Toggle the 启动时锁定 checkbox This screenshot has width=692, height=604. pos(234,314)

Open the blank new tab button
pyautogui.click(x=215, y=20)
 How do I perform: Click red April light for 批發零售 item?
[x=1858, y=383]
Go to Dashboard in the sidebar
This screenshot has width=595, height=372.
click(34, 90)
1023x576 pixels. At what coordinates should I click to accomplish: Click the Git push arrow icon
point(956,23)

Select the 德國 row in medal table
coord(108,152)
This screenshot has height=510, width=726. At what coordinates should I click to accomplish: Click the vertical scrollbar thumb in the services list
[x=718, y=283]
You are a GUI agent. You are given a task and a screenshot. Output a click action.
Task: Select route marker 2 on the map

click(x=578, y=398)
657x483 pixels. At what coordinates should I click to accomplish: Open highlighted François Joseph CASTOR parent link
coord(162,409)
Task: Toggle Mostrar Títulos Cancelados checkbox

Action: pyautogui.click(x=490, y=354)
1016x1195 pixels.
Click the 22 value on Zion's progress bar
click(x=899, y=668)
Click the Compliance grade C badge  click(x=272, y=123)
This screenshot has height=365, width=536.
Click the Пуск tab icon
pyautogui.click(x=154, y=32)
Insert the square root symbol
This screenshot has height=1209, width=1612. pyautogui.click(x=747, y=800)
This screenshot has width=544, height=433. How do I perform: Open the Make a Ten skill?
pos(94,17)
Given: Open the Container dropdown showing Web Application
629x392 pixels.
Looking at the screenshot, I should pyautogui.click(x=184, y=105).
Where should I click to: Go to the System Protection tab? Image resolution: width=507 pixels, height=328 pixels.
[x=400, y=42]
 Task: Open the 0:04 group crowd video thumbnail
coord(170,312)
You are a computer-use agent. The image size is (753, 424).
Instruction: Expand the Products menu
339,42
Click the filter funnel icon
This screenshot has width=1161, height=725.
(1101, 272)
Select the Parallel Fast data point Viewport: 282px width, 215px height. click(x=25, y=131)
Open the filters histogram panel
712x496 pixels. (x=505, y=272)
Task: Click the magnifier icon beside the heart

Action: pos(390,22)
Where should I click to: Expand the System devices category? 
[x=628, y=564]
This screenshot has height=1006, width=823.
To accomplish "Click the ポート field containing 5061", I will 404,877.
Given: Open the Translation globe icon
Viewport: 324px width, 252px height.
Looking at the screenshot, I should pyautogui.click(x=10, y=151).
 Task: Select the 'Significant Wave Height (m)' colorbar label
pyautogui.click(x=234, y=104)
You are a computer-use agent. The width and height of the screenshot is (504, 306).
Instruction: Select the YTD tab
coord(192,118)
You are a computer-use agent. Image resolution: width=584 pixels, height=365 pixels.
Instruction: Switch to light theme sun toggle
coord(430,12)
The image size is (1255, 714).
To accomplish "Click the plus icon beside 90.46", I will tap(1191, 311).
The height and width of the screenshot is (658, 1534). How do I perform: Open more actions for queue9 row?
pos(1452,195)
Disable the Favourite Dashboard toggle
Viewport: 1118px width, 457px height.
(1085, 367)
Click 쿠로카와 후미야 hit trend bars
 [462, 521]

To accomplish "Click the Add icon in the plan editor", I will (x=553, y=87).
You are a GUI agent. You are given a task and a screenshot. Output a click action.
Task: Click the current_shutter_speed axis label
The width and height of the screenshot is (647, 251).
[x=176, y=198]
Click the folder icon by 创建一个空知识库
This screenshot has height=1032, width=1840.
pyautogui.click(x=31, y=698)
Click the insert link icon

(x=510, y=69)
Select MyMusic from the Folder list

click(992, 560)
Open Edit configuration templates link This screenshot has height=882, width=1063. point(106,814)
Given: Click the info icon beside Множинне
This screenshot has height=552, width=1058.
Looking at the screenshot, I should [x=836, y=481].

====================

- _Directive_:
Give the data from the line with "Open Edit configuration" through the end of the data as a two-column CSV headed instruction and answer. Put each text and its answer in one row, each in a single quoted field, with line breaks turned into spaces.

- _Reply to the task_:
instruction,answer
"Open Edit configuration templates link This screenshot has height=882, width=1063.","point(106,814)"
"Given: Click the info icon beside Множинне This screenshot has height=552, width=1058.","Looking at the screenshot, I should [x=836, y=481]."